Top of RECORDED DATA

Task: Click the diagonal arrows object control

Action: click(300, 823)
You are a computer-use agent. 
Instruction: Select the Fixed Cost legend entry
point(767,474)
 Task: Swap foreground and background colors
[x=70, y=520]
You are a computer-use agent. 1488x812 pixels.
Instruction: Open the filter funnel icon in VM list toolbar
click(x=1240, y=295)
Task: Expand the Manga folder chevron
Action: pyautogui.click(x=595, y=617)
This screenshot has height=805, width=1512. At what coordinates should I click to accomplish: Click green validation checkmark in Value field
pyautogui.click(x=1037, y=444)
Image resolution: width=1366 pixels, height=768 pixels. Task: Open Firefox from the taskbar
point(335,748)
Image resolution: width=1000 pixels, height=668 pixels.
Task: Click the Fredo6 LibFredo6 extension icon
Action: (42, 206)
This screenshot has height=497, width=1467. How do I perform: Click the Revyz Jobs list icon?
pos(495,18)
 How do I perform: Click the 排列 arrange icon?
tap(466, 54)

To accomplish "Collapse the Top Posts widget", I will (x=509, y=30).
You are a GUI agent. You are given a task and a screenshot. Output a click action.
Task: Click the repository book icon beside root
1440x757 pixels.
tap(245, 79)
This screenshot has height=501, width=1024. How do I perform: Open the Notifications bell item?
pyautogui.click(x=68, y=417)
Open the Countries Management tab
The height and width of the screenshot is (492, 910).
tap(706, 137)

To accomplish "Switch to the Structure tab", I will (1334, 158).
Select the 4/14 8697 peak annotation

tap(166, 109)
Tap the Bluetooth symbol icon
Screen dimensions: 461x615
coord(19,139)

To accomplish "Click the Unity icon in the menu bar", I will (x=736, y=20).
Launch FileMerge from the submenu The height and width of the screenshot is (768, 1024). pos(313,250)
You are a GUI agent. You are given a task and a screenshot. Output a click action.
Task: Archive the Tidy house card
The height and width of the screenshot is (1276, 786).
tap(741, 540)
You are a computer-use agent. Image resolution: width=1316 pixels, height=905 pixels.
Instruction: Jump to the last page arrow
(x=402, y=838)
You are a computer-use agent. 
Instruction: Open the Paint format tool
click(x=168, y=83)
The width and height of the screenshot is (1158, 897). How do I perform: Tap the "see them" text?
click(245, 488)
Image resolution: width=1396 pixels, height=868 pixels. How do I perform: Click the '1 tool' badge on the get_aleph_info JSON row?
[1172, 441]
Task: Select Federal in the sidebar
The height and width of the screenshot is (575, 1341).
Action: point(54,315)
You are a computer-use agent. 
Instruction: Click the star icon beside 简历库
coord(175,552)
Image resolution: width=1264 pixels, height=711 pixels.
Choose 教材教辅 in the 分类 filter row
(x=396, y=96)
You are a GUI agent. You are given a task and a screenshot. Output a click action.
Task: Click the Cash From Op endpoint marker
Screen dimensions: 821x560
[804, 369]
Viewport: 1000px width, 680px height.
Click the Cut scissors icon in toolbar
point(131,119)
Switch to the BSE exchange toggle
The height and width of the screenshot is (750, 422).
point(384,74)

Bottom of RECORDED DATA

### [WORK INSTRUCTION]
An accurate, complete transcription of the records above is needed.

### [EXERCISE ANSWER]
Task: Click the diagonal arrows object control

Action: click(300, 823)
You are a computer-use agent. 
Instruction: Select the Fixed Cost legend entry
point(767,474)
 Task: Swap foreground and background colors
[x=70, y=520]
You are a computer-use agent. 1488x812 pixels.
Instruction: Open the filter funnel icon in VM list toolbar
click(x=1240, y=295)
Task: Expand the Manga folder chevron
Action: pyautogui.click(x=595, y=617)
This screenshot has height=805, width=1512. At what coordinates should I click to accomplish: Click green validation checkmark in Value field
pyautogui.click(x=1037, y=444)
Image resolution: width=1366 pixels, height=768 pixels. Task: Open Firefox from the taskbar
point(335,748)
Image resolution: width=1000 pixels, height=668 pixels.
Task: Click the Fredo6 LibFredo6 extension icon
Action: (42, 206)
This screenshot has height=497, width=1467. How do I perform: Click the Revyz Jobs list icon?
pos(495,18)
 How do I perform: Click the 排列 arrange icon?
tap(466, 54)

To accomplish "Collapse the Top Posts widget", I will (x=509, y=30).
You are a GUI agent. You are given a task and a screenshot. Output a click action.
Task: Click the repository book icon beside root
1440x757 pixels.
tap(245, 79)
This screenshot has height=501, width=1024. How do I perform: Open the Notifications bell item?
pyautogui.click(x=68, y=417)
Open the Countries Management tab
The height and width of the screenshot is (492, 910).
tap(706, 137)

To accomplish "Switch to the Structure tab", I will (1334, 158).
Select the 4/14 8697 peak annotation

tap(166, 109)
Tap the Bluetooth symbol icon
Screen dimensions: 461x615
coord(19,139)

To accomplish "Click the Unity icon in the menu bar", I will (x=736, y=20).
Launch FileMerge from the submenu The height and width of the screenshot is (768, 1024). pos(313,250)
You are a GUI agent. You are given a task and a screenshot. Output a click action.
Task: Archive the Tidy house card
The height and width of the screenshot is (1276, 786).
tap(741, 540)
You are a computer-use agent. Image resolution: width=1316 pixels, height=905 pixels.
Instruction: Jump to the last page arrow
(x=402, y=838)
You are a computer-use agent. 
Instruction: Open the Paint format tool
click(x=168, y=83)
The width and height of the screenshot is (1158, 897). How do I perform: Tap the "see them" text?
click(245, 488)
Image resolution: width=1396 pixels, height=868 pixels. How do I perform: Click the '1 tool' badge on the get_aleph_info JSON row?
[1172, 441]
Task: Select Federal in the sidebar
The height and width of the screenshot is (575, 1341).
Action: point(54,315)
You are a computer-use agent. 
Instruction: Click the star icon beside 简历库
coord(175,552)
Image resolution: width=1264 pixels, height=711 pixels.
Choose 教材教辅 in the 分类 filter row
(x=396, y=96)
You are a GUI agent. You are given a task and a screenshot. Output a click action.
Task: Click the Cash From Op endpoint marker
Screen dimensions: 821x560
[804, 369]
Viewport: 1000px width, 680px height.
Click the Cut scissors icon in toolbar
point(131,119)
Switch to the BSE exchange toggle
The height and width of the screenshot is (750, 422).
point(384,74)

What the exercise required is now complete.